Are you an interrupter? I know I am. I get really excited about my own thoughts, the connections that I make between what someone else is saying and what I’m thinking. I love a fast-paced conversation where everyone is engaged and rifting off ideas. 

But, guess what. That kind of energy doesn’t work for everyone and certainly doesn’t work in every situation. Often it is interpreted as taking up too much space in the conversation.

Years ago the company I worked at was getting ready for a company-wide strategic planning session. I was so excited. I had ideas. I had energy. And I couldn’t wait to show everyone how valuable I was. 

The day before the event my boss told me that I was going to stay back and answer phones while everyone else met. Her reasoning she said was because, “You are so good with the customers.” 

I was livid and deeply disappointed. In hindsight I realize she wasn’t being completely honest with me.

The truth was that I was left out because my energy didn’t lend itself to a brainstorming environment where everyone has space to contribute. Essentially, I took up more than my share of space in the room. I didn’t listen well. I didn’t engage with curiosity. I didn’t make conscious choices about when to speak and when to listen. And I interrupted and talked over others. 

I thought I was being proactive and proving myself. I wish that my boss had the courage and skillfulness to give me direct feedback about how the way I engaged in meetings was holding me back. Instead it took me a few more years to figure it out on my own. 
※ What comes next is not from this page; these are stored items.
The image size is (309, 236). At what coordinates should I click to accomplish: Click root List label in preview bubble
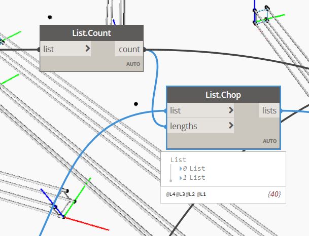179,160
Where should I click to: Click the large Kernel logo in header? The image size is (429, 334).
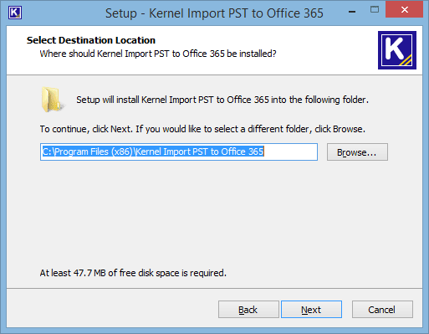[397, 50]
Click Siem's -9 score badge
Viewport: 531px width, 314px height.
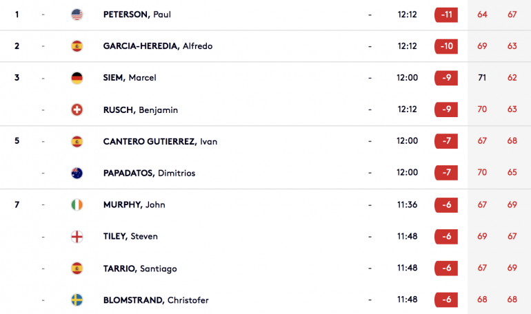446,78
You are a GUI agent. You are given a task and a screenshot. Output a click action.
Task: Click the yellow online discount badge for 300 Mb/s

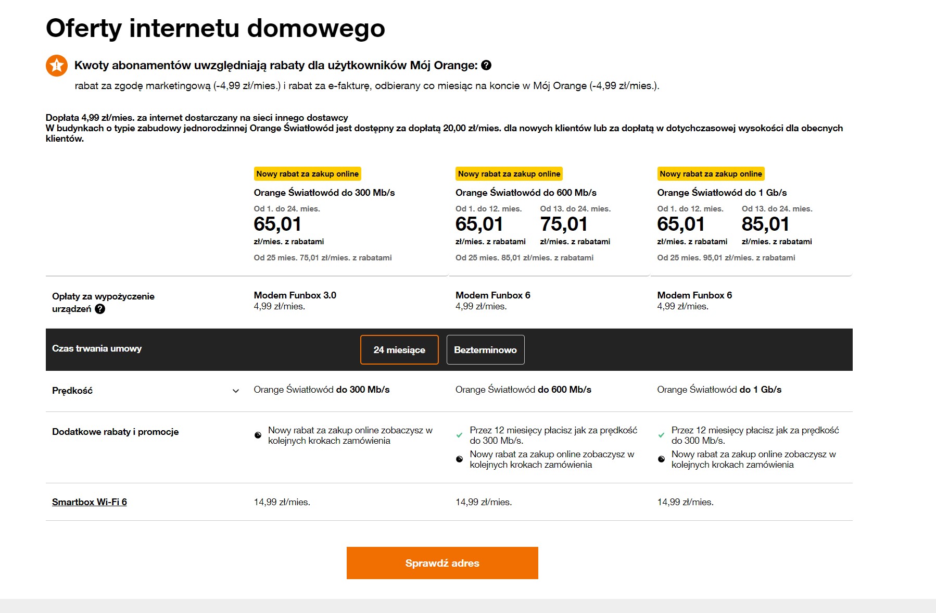tap(308, 174)
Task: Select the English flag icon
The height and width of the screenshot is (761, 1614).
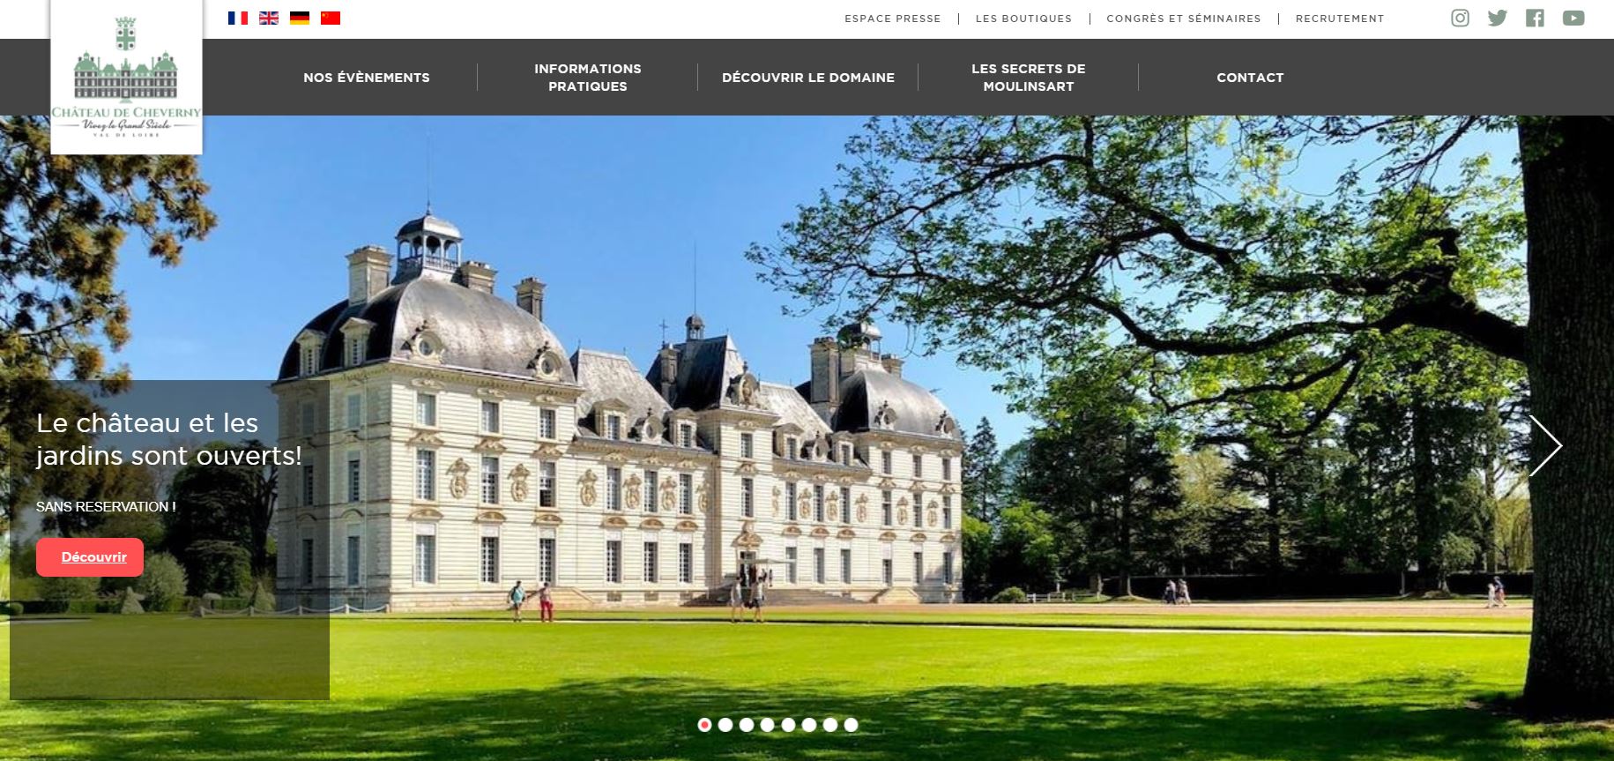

I’m sure that she was concerned that I wouldn’t handle the feedback any better than I handled being told I was to stay back. And she was probably right. But direct feedback could have saved us both a lot of grief over the next year or so that I reported to her.

If you aren’t sure if you are someone whose energy and enthusiasm holds you back, do the following exercise over the next few weeks.

  1. Observe your own energy. Do you interrupt? Do you feel the need to have an opinion on every idea expressed? Do you get so excited that you talk right over others? 

  2. Notice if others engage more or begin to shut down when you are excited.

  3. When you feel compelled to say something (compelled meaning really feel like it is critical that you interject, interrupt or “play the devil's advocate”), ask yourself these 3 Checklist Questions:

  • Does what I’m going to say need to be said?

  • Does it need to be said by me?

  • Does it need to be said by me right now?

Oftentimes, if you are feeling compelled to say something, that compulsion is driven by the feeling of being left behind, not seen, or worried someone else may get credit for our thought or idea. 

Going through the 3 Checklist Questions above helps create space between the compulsion and actually speaking. This space is something that frequent interrupters are uncomfortable with. Learning to become comfortable with that space is important. 

If the answer is “yes”, it does need to be said by me right now, find a way to turn the statement into a curious question. 

For example, “We already tried that and it didn’t work” can easily be shifted to, “Have you had experience with this in the past? Can you share more about that?”

People who are seen as collaborators, high performing team members, and people you want to have a seat at the table, are people who manage their own energy in ways that hold space for others. 

Is that how you’d like to be known? I know for me, it made a world of difference.